• What needs to be done
Could you copy exactly the lines from the one containing "Task: Click the word" through the last line of the records below, leaving out any pictures?

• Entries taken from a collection
__________________________________________________
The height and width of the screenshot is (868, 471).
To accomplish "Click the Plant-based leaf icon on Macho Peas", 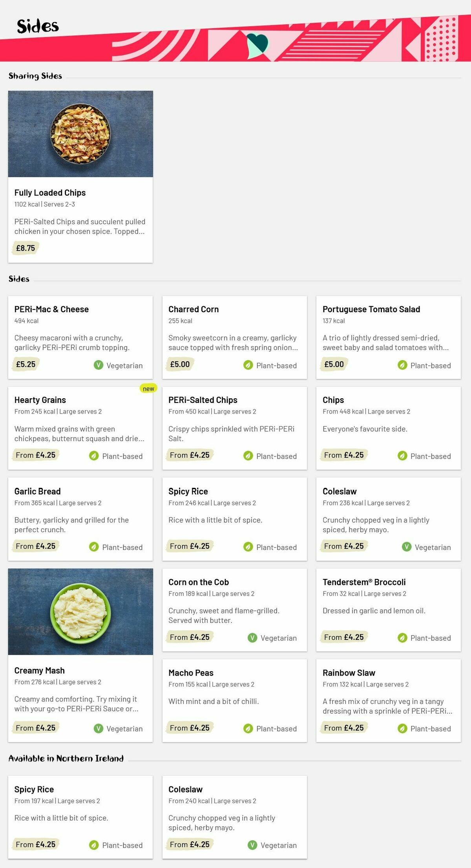I will coord(248,729).
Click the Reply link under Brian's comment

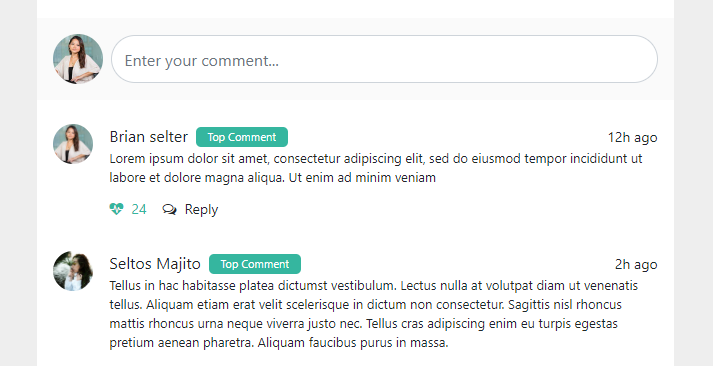click(x=201, y=210)
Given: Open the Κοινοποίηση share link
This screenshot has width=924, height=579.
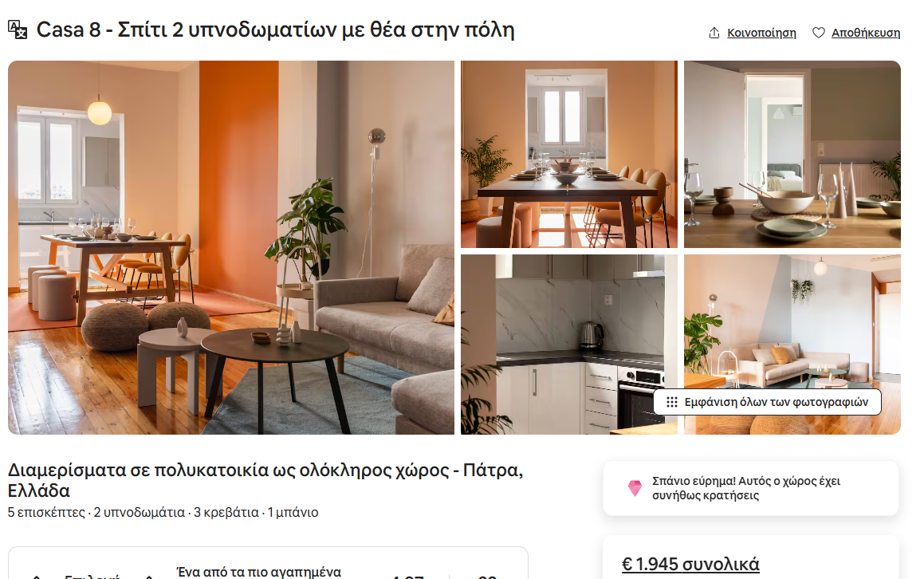Looking at the screenshot, I should click(x=761, y=33).
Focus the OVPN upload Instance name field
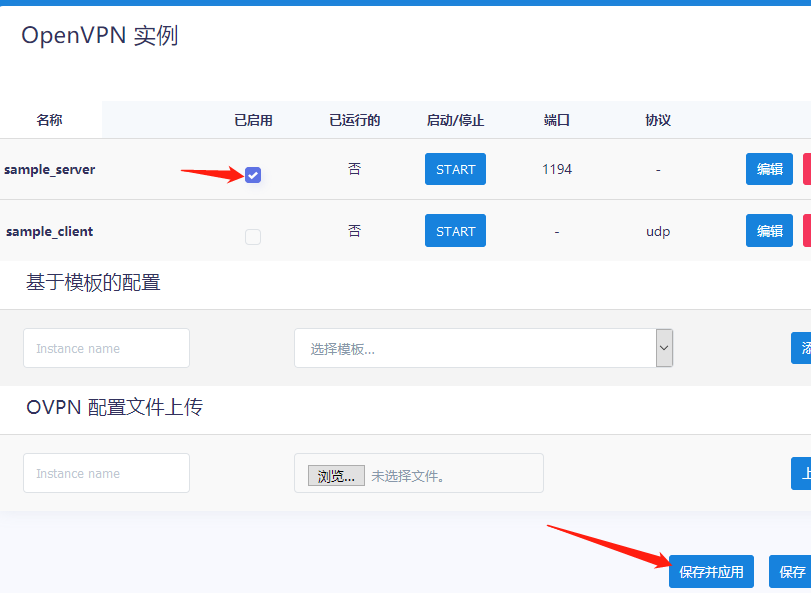This screenshot has width=811, height=593. pyautogui.click(x=106, y=473)
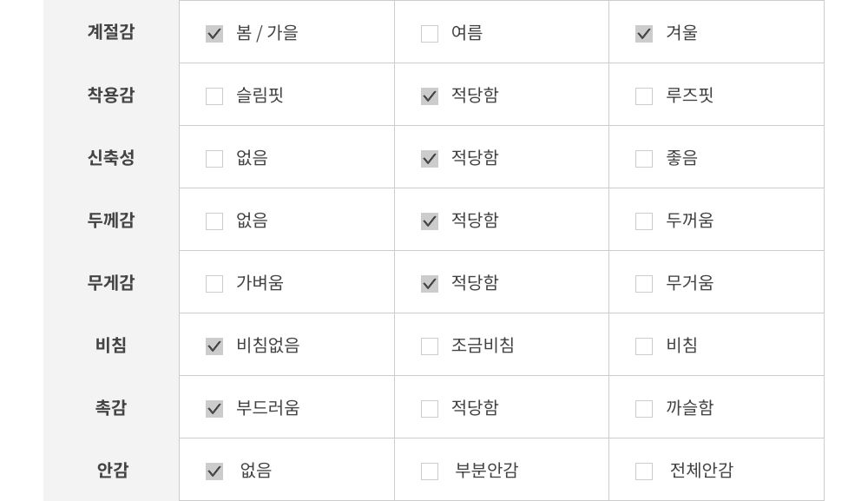868x501 pixels.
Task: Uncheck 없음 in the 안감 row
Action: [x=214, y=471]
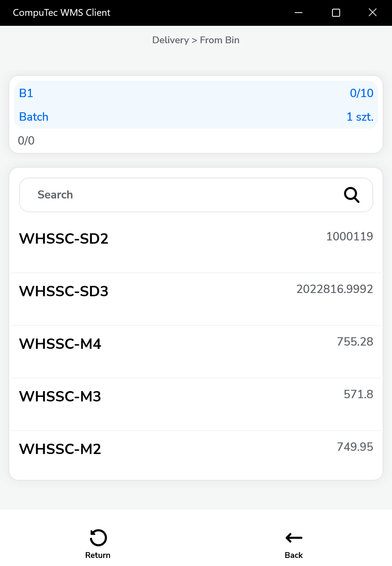
Task: Click the Delivery > From Bin breadcrumb
Action: click(196, 40)
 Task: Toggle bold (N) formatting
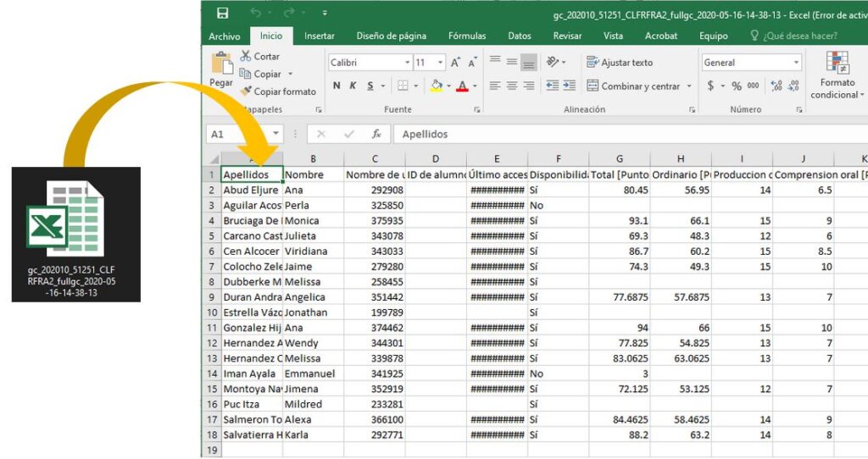(337, 86)
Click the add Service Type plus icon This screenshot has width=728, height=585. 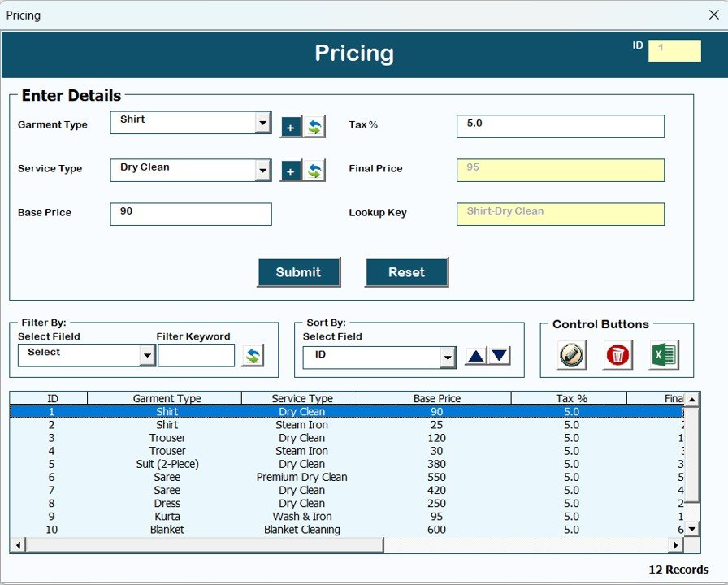point(291,171)
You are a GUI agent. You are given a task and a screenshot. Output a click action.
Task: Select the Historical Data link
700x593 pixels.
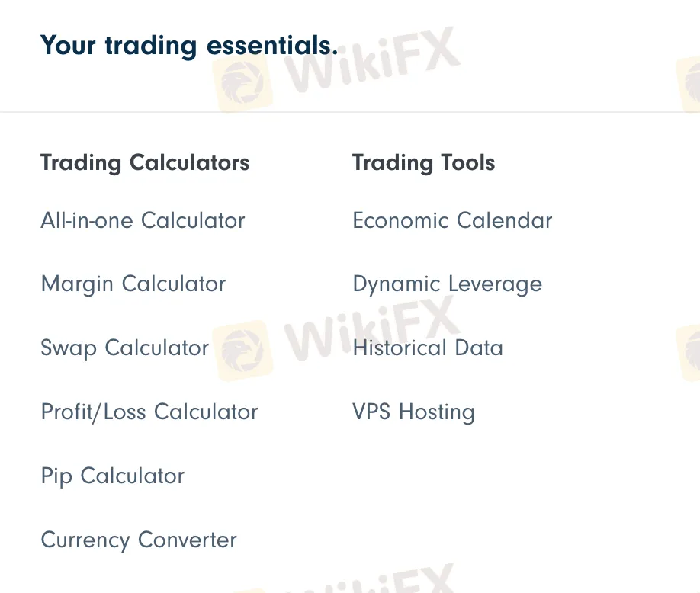click(x=428, y=348)
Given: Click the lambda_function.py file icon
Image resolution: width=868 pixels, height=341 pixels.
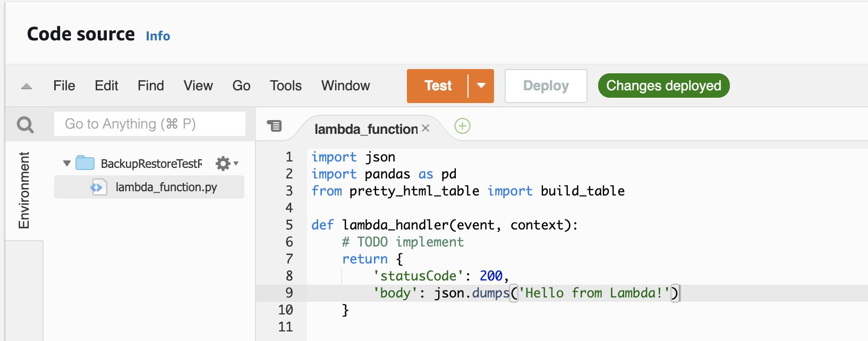Looking at the screenshot, I should coord(97,187).
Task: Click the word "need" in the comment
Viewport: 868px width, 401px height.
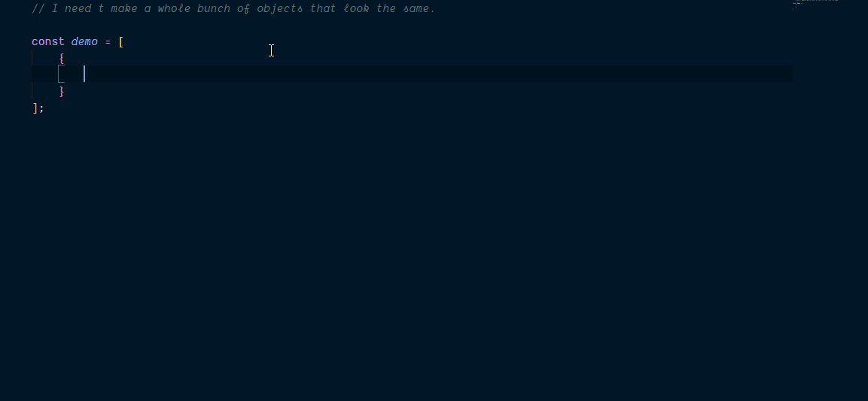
__________________________________________________
• Answer box
Task: Click the word "need" in the comment
Viewport: 868px width, 401px height.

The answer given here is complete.